#### Task directions
Update the records that begin at the line containing "This screenshot has height=684, width=768." and stop after the line containing "pyautogui.click(x=407, y=462)". Replace "screenshot" with "screen capture" and leave everything else as it is.

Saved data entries
#####

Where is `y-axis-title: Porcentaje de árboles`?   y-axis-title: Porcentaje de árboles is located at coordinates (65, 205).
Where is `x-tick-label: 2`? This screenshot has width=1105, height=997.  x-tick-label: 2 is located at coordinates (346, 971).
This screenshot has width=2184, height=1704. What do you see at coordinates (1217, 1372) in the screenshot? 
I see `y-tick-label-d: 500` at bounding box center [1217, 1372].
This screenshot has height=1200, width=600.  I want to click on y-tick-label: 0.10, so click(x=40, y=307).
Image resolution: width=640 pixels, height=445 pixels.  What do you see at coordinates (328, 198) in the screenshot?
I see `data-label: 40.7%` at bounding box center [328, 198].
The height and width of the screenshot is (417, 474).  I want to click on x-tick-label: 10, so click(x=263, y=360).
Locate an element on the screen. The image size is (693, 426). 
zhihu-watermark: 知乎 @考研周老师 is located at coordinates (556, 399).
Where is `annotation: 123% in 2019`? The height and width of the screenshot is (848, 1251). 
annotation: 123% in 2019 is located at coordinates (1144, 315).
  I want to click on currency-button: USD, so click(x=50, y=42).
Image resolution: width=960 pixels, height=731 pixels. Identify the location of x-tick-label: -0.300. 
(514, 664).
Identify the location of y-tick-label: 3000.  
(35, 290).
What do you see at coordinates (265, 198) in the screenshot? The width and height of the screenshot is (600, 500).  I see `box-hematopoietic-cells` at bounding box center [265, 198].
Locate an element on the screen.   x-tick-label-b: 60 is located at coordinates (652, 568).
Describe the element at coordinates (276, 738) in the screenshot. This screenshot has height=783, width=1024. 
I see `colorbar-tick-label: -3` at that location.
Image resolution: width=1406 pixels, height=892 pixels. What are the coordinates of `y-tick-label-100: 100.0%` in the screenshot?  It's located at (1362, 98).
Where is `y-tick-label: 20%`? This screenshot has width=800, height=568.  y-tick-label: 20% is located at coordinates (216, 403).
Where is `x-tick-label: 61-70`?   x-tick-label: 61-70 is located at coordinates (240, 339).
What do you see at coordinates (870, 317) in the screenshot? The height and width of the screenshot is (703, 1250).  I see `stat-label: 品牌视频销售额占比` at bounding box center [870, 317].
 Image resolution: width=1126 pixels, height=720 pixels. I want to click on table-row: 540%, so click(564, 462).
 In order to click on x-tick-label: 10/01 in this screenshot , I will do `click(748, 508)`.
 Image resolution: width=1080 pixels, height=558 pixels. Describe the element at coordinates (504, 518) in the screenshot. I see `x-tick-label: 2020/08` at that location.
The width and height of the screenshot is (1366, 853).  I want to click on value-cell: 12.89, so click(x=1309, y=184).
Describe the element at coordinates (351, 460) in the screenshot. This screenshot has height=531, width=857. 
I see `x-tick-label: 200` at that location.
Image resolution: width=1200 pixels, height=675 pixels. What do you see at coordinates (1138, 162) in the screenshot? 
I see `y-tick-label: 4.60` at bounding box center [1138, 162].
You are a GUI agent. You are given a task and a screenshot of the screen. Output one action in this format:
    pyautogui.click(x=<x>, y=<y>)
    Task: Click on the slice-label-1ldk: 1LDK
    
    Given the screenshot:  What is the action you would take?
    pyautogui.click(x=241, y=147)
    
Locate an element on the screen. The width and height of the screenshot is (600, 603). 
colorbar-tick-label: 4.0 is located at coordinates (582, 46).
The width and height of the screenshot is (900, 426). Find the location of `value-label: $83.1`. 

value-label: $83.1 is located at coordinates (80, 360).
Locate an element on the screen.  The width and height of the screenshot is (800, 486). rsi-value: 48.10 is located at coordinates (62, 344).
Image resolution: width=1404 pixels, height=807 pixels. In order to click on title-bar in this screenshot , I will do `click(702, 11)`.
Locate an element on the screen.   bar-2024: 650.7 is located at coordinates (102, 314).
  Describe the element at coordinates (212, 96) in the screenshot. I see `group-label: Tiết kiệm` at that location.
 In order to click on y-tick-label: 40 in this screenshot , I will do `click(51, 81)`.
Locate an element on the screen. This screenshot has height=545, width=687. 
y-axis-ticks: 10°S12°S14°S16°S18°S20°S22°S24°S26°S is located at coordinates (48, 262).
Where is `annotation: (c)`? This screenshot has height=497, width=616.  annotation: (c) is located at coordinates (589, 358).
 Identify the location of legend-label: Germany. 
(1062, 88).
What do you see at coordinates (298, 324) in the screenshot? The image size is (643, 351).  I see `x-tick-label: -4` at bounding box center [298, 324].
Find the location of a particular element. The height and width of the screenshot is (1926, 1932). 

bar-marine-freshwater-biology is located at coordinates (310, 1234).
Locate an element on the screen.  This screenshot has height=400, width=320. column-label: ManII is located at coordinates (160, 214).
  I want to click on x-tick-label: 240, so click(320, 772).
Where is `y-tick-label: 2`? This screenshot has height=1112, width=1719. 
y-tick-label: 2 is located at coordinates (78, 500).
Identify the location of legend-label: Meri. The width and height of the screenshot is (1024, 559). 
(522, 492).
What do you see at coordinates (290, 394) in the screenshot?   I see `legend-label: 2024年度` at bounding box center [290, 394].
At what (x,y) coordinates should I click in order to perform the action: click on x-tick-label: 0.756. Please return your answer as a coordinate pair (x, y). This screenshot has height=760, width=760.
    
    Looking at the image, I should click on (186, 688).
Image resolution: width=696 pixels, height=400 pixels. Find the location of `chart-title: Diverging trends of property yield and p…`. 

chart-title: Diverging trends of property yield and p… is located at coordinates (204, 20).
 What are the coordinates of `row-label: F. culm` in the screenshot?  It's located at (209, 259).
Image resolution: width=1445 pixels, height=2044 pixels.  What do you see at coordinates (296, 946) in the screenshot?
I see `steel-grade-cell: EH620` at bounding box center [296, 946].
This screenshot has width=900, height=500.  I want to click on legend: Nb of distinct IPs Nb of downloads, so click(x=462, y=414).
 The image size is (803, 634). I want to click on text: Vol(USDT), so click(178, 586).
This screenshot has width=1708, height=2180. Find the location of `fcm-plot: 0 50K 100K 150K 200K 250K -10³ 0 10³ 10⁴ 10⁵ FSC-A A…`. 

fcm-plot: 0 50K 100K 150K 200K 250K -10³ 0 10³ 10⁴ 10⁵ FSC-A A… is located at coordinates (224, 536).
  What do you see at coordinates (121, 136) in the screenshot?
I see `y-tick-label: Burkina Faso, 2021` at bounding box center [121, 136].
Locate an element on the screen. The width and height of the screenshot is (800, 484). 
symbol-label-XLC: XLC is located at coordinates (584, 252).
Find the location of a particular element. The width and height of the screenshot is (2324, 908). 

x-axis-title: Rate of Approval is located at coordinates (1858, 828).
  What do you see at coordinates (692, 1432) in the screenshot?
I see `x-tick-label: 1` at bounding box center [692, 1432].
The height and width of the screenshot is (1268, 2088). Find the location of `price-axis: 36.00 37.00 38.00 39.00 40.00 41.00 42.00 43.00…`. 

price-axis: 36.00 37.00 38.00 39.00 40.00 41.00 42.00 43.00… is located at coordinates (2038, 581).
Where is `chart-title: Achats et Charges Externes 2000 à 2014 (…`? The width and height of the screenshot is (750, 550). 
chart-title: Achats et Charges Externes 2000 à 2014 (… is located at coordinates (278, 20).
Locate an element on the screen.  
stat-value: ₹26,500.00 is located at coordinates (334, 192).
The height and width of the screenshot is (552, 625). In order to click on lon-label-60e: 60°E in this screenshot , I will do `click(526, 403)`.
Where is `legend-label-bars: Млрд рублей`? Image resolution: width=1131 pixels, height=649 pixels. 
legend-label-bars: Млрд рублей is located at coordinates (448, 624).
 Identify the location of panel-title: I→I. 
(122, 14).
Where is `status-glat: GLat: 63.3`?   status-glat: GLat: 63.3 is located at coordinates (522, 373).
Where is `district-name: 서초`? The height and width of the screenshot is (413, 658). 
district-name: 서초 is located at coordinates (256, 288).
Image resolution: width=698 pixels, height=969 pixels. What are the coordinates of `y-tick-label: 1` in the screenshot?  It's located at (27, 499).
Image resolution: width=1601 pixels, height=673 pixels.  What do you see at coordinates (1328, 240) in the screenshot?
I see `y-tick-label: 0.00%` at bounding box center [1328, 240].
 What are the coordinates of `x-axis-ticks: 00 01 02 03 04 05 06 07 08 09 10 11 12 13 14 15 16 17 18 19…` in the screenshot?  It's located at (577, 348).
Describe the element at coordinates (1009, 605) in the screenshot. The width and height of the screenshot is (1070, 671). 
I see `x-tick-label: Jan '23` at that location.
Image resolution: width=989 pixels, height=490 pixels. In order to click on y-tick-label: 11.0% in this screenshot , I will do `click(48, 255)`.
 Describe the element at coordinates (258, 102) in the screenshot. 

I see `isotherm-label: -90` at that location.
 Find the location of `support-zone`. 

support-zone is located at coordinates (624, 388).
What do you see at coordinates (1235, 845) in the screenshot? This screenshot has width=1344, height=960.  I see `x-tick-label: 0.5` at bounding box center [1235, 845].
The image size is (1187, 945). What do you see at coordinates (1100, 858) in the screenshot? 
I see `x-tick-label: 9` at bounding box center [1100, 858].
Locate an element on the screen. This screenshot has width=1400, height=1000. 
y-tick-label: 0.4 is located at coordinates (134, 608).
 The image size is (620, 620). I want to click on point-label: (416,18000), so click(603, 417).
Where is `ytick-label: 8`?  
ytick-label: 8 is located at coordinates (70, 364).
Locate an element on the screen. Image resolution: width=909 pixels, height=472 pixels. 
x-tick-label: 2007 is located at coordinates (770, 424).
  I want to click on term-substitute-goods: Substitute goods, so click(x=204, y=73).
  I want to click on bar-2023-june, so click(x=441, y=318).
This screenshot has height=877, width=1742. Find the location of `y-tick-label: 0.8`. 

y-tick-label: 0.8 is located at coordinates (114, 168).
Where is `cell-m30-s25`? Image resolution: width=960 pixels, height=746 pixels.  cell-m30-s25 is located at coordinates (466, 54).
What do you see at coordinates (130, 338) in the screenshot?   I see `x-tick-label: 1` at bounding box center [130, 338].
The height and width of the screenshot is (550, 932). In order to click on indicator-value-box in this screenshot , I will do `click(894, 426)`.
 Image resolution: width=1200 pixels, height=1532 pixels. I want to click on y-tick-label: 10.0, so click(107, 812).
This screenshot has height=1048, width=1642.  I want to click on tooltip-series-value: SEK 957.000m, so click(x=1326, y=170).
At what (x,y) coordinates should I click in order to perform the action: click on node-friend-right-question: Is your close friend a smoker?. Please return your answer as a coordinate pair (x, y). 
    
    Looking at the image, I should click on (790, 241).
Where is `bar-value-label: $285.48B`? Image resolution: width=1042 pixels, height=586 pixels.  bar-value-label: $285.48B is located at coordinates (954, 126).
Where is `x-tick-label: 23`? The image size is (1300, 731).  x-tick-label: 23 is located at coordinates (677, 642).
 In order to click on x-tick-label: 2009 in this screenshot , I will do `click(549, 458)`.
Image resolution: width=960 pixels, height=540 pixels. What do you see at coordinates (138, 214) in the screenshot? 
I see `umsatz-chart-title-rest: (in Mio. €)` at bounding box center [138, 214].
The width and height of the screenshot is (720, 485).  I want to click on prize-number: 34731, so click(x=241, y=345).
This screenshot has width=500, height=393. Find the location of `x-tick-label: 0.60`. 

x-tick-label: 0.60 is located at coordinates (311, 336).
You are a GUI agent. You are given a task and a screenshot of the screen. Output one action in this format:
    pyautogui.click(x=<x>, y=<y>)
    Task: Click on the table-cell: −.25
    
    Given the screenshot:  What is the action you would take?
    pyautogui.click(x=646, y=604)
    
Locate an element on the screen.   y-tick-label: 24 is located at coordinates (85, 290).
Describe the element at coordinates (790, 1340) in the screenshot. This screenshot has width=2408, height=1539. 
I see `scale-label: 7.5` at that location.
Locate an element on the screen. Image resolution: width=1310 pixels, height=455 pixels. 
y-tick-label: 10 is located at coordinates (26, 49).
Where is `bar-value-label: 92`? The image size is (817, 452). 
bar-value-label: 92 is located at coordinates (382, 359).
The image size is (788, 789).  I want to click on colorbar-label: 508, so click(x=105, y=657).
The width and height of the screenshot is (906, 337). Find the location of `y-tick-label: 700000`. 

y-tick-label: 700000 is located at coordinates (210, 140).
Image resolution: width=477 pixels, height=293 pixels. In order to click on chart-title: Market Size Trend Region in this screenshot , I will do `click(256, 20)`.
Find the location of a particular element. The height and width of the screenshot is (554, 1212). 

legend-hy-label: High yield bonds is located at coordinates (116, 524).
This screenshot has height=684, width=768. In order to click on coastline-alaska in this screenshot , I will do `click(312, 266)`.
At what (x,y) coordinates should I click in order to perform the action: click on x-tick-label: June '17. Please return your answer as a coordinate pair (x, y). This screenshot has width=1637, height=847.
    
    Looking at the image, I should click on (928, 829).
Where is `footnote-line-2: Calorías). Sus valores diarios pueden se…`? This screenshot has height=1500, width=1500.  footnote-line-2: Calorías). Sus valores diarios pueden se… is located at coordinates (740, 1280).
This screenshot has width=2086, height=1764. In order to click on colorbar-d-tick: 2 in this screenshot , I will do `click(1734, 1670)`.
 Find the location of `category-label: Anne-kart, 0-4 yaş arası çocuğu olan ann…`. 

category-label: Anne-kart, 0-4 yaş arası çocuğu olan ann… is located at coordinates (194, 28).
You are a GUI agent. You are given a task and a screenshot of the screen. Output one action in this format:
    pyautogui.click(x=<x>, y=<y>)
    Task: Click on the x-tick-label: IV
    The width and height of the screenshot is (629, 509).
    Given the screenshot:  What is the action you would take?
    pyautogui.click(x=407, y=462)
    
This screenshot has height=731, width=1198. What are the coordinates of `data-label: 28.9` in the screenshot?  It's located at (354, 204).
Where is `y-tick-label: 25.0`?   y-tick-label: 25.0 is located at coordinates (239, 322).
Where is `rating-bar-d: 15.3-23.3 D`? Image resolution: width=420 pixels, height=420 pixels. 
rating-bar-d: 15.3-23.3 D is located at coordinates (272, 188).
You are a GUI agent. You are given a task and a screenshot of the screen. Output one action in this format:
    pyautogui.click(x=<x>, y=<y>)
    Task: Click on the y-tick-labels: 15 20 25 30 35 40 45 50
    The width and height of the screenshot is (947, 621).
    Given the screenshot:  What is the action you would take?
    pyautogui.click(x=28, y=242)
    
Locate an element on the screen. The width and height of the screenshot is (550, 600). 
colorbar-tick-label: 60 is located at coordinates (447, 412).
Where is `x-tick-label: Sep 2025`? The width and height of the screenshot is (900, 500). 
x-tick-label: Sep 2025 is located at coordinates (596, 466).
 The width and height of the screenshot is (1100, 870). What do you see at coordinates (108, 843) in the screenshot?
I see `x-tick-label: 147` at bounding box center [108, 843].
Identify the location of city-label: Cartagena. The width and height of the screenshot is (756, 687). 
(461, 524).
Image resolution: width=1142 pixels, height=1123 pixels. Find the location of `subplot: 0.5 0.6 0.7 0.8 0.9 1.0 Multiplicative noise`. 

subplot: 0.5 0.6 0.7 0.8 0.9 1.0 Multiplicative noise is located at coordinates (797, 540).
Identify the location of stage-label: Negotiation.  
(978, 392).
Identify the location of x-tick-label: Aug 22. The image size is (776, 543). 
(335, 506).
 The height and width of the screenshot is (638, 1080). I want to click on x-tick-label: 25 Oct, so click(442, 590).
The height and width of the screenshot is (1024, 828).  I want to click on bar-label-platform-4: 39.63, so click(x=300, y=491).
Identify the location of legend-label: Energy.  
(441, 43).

#####

#### Expected answer
This screen capture has height=684, width=768. In order to click on coastline-alaska in this screen capture , I will do `click(312, 266)`.
At what (x,y) coordinates should I click in order to perform the action: click on x-tick-label: June '17. Please return your answer as a coordinate pair (x, y). This screen capture has width=1637, height=847.
    
    Looking at the image, I should click on (928, 829).
Where is `footnote-line-2: Calorías). Sus valores diarios pueden se…`? This screen capture has height=1500, width=1500.  footnote-line-2: Calorías). Sus valores diarios pueden se… is located at coordinates (740, 1280).
This screen capture has width=2086, height=1764. In order to click on colorbar-d-tick: 2 in this screen capture , I will do `click(1734, 1670)`.
 Find the location of `category-label: Anne-kart, 0-4 yaş arası çocuğu olan ann…`. 

category-label: Anne-kart, 0-4 yaş arası çocuğu olan ann… is located at coordinates (194, 28).
You are a GUI agent. You are given a task and a screen capture of the screen. Output one action in this format:
    pyautogui.click(x=<x>, y=<y>)
    Task: Click on the x-tick-label: IV
    The width and height of the screen capture is (629, 509).
    Given the screen capture:  What is the action you would take?
    pyautogui.click(x=407, y=462)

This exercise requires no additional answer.